Long term investing can be life changing when you buy and hold the truly great businesses. And we’ve seen some truly amazing gains over the years. Don’t believe it? Then look at the Pollard Banknote Limited (TSE:PBL) share price. It’s 518% higher than it was five years ago. And this is just one example of the epic gains achieved by some long term investors. And in the last month, the share price has gained 3.0%.
We love happy stories like this one. The company should be really proud of that performance!
There is no denying that markets are sometimes efficient, but prices do not always reflect underlying business performance. One way to examine how market sentiment has changed over time is to look at the interaction between a company’s share price and its earnings per share (EPS).
Over half a decade, Pollard Banknote managed to grow its earnings per share at 25% a year. This EPS growth is slower than the share price growth of 44% per year, over the same period. So it’s fair to assume the market has a higher opinion of the business than it did five years ago. That’s not necessarily surprising considering the five-year track record of earnings growth.

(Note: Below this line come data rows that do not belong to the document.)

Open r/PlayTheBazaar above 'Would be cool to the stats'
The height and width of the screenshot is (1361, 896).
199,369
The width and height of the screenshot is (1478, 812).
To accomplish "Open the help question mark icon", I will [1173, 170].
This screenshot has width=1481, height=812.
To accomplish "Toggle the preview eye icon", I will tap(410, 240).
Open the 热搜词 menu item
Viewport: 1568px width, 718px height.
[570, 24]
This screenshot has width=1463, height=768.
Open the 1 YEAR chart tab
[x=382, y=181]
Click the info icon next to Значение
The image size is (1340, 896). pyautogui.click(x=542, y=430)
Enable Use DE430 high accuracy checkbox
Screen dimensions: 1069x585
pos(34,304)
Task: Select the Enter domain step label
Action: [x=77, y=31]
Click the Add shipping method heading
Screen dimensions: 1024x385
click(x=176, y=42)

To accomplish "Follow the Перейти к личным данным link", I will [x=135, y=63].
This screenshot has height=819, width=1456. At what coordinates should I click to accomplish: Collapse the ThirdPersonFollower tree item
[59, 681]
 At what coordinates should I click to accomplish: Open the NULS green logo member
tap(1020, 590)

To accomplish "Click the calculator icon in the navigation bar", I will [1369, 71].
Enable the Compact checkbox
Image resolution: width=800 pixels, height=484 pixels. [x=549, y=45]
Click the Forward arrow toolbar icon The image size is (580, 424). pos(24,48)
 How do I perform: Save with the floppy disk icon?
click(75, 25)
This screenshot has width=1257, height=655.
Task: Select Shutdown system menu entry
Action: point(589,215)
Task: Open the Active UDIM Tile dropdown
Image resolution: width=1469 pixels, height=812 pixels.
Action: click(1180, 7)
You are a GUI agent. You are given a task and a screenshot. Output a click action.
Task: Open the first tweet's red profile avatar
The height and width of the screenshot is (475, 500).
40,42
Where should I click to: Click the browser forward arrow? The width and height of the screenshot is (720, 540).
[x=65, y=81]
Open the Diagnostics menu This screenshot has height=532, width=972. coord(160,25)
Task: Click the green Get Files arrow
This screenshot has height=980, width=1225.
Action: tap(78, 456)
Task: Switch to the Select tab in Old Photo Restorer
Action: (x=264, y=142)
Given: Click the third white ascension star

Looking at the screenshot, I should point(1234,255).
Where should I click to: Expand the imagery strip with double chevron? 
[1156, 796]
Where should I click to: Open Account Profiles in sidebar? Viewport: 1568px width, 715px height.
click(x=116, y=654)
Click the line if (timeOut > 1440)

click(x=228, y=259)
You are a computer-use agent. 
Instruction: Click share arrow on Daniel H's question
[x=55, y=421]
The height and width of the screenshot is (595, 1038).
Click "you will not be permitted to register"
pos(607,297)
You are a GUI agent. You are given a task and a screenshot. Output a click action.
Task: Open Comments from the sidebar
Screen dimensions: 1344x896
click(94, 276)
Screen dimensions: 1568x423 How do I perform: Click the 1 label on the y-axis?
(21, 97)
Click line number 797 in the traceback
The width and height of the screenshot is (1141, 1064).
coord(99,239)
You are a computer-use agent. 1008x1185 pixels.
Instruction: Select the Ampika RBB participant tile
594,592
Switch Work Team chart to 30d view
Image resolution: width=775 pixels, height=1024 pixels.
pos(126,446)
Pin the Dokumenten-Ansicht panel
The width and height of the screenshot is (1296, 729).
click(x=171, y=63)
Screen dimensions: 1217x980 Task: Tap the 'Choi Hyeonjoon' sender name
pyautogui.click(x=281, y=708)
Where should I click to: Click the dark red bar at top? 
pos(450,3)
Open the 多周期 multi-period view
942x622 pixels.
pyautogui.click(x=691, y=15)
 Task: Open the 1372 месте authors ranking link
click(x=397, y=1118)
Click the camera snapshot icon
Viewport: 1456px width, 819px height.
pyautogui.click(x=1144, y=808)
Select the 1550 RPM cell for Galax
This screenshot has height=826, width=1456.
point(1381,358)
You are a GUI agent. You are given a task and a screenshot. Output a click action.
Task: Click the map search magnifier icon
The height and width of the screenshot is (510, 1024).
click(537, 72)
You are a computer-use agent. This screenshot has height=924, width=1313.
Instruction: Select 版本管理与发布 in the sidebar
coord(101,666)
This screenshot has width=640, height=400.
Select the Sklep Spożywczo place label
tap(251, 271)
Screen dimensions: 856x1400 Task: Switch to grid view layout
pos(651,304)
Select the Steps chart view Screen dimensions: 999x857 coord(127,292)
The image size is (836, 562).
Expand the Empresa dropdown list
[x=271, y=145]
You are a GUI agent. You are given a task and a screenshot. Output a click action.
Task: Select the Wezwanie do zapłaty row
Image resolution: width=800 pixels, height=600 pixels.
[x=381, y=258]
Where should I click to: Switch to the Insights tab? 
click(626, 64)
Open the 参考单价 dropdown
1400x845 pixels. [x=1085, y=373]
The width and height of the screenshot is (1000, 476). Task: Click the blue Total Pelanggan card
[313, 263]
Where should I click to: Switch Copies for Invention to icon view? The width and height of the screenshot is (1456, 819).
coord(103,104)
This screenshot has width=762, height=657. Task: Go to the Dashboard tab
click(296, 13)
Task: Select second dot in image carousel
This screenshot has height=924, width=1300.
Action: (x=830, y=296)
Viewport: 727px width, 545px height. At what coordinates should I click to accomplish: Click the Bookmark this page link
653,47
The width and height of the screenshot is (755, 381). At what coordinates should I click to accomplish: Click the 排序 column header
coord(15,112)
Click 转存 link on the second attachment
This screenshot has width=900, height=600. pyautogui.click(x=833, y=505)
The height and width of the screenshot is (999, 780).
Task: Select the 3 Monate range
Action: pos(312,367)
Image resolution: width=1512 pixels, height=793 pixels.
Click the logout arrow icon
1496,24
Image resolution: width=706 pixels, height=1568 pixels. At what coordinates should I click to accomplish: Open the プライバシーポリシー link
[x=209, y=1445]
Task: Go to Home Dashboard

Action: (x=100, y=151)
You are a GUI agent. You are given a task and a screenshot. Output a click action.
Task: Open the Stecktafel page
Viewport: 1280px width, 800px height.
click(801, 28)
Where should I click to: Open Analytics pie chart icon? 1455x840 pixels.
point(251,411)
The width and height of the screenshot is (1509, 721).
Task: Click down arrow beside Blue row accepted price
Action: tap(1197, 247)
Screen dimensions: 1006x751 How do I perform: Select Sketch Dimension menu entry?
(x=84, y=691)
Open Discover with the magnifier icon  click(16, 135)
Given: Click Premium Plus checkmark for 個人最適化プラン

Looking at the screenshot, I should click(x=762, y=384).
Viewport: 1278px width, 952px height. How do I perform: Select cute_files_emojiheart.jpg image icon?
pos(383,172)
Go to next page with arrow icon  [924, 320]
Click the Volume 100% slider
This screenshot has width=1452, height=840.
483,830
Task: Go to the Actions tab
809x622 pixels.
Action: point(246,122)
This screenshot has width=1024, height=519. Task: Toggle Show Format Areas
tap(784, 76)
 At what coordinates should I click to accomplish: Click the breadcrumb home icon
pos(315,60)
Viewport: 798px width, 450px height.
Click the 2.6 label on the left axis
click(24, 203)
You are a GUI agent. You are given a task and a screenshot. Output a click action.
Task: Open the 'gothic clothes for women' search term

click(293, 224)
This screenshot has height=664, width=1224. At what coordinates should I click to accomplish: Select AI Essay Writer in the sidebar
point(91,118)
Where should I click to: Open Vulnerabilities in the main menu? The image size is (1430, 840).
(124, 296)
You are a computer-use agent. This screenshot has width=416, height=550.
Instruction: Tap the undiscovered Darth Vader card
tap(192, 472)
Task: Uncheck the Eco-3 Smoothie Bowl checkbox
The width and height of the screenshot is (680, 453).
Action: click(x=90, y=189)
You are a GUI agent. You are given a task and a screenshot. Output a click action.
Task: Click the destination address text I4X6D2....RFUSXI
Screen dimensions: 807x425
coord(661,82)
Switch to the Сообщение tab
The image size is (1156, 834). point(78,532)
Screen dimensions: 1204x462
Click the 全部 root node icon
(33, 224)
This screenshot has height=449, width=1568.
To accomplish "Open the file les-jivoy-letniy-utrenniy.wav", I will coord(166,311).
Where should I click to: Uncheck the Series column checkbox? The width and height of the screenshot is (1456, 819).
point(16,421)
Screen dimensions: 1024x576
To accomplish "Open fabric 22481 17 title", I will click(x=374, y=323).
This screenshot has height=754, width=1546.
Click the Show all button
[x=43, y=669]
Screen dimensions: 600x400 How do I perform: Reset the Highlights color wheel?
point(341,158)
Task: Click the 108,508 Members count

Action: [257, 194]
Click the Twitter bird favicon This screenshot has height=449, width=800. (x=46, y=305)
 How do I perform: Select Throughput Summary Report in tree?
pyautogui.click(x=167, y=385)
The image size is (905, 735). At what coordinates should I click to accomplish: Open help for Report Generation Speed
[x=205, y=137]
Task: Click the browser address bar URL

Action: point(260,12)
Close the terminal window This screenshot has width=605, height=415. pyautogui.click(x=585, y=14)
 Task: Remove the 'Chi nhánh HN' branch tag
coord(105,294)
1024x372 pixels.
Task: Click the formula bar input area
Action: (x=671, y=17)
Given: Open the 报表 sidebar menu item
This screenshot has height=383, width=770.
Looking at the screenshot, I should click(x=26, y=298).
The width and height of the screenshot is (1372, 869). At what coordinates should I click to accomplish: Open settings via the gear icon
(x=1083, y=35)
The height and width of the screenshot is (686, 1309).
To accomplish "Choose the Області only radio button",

It’s probably worth noting that the CEO is paid less than the median at similar sized companies. But while CEO remuneration is always worth checking, the really important question is whether the company can grow earnings going forward. Before buying or selling a stock, we always recommend a close examination of historic growth trends, available here..
What About Dividends?
As well as measuring the share price return, investors should also consider the total shareholder return (TSR). The TSR is a return calculation that accounts for the value of cash dividends (assuming that any dividend received was reinvested) and the calculated value of any discounted capital raisings and spin-offs. So for companies that pay a generous dividend, the TSR is often a lot higher than the share price return. In the case of Pollard Banknote, it has a TSR of 558% for the last 5 years. That exceeds its share price return that we previously mentioned. The dividends paid by the company have thusly boosted the total shareholder return.
A Different Perspective
It’s nice to see that Pollard Banknote shareholders have received a total shareholder return of 18% over the last year. Of course, that includes the dividend. However, that falls short of the 46% TSR per annum it has made for shareholders, each year, over five years. Potential buyers might understandably feel they’ve missed the opportunity, but it’s always possible business is still firing on all cylinders. Before spending more time on Pollard Banknote it might be wise to click here to see if insiders have been buying or selling shares.
Of course Pollard Banknote may not be the best stock to buy. So you may wish to see this free collection of growth stocks.
Please note, the market returns quoted in this article reflect the market weighted average returns of stocks that currently trade on CA exchanges.
We aim to bring you long-term focused research analysis driven by fundamental data. Note that our analysis may not factor in the latest price-sensitive company announcements or qualitative material.
If you spot an error that warrants correction, please contact the editor at firstname.lastname@example.org. This article by Simply Wall St is general in nature. It does not constitute a recommendation to buy or sell any stock, and does not take account of your objectives, or your financial situation. Simply Wall St has no position in the stocks mentioned. Thank you for reading.